Open source JBoss Rules gains speed

JBoss also extends business rules engine to nonprogrammers, adds MVEL language support

JBoss is announcing Monday a faster version of JBoss Rules, the company's open source business rules engine.

Gains in speed in version 4.0 have resulted in rules processing in seconds as opposed to minutes, said Burr Sutter, technical product manager for JBoss. Speed has been increased by new "sequentiality" methods, which do not assume the rules change all the time. The product is 40 percent faster than before.

Based on the JBoss Drools Project, JBoss Rules is used to set rules within a business process. It can be deployed for functions such as establishing computational business logic associated with an application. Examples would be a pricing engine or a routing node.

An AJAX (Asynchronous JavaScript and XML)-enabled Web console in version 4.0 extends Rules to nonprogrammers.

"It allows nonprogramming staffers to actually interact with [JBoss] Rules and develop rules, and it gives the administrators the opportunity to have lifecycle control over those rules," Sutter said.

The ability to express rules has been enhanced in version 4.0 through the addition of support for MVEL (MVFlex Expression Language). Support also continues for Java rules.

"We have a much more powerful language environment now," Sutter said.

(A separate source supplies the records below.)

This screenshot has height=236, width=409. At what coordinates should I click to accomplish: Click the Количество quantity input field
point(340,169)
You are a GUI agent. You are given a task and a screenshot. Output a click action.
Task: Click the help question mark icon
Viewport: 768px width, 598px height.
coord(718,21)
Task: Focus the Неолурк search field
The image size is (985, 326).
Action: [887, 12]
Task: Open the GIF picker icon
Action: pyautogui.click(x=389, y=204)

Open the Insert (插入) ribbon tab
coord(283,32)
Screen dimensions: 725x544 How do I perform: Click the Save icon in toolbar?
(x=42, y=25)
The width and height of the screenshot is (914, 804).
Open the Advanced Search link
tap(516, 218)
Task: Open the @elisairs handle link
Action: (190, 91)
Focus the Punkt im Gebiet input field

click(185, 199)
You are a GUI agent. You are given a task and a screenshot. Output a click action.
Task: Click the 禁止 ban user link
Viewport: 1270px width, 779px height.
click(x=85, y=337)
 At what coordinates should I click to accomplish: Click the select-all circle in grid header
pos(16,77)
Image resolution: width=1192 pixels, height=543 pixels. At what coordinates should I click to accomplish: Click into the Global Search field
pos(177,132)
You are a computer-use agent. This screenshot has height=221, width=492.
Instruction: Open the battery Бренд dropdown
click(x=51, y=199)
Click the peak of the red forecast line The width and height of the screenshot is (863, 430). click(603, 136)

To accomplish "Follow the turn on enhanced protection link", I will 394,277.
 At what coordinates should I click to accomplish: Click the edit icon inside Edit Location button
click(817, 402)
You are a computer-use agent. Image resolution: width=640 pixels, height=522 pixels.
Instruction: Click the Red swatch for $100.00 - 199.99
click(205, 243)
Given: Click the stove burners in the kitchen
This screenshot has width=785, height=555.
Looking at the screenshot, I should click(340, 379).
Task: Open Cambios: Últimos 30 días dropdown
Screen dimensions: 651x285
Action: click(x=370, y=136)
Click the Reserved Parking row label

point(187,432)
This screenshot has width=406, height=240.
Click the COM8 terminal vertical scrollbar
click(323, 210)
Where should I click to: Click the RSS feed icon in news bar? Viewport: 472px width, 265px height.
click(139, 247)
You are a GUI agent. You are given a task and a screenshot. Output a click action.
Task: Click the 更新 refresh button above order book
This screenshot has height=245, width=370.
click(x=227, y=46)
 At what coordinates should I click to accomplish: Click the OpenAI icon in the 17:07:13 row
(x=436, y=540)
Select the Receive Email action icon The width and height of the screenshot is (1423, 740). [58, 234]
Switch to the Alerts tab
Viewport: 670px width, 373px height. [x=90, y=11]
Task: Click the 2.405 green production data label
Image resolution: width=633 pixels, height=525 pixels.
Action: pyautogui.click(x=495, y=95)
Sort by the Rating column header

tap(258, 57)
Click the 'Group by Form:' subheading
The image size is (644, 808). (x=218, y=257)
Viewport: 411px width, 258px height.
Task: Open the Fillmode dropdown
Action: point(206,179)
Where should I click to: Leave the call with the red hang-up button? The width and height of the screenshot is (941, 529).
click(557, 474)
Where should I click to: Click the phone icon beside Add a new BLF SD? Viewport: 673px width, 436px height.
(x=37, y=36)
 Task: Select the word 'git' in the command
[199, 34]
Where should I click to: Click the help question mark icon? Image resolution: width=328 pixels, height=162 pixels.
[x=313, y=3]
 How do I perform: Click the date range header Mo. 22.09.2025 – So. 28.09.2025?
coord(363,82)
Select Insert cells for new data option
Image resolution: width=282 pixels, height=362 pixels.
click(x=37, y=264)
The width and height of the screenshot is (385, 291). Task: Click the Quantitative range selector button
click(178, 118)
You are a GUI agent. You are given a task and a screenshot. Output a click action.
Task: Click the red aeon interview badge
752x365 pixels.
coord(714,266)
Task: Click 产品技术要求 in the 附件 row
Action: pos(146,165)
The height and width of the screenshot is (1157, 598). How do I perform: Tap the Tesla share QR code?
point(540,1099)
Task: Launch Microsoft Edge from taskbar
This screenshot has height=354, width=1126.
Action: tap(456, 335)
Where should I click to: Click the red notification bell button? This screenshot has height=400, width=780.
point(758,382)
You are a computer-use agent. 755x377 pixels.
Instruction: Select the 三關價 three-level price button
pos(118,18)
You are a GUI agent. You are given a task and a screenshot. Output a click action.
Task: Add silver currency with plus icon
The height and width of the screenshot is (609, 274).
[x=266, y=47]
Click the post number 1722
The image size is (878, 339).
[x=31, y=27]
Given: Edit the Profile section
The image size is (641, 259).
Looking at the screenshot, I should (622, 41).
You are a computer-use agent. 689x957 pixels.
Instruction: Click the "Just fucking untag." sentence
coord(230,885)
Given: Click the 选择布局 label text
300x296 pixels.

JBoss Rules is being integrated with the JBoss ESB (enterprise service bus), in which the rules engine can examine the content of a message, such as an invoice, and make decisions on where to send the message. The ESB handles message flow while Rules serves as a "traffic cop" working in conjunction with the ESB, said Sutter. JBoss provides a "rules service" for the ESB.

A guided rules editor has been added, allowing users to point and click to declare a business rule using list boxes.

JBoss Rules 4.0 is also described as being Hibernate-ready; that is, it can function with JBoss' Hibernate object-relational mapping software, which converts relational database rows into Java objects. A business rule could be built that, for example, pulls customer names directly from the database.

Paul Krill is an editor at large at InfoWorld.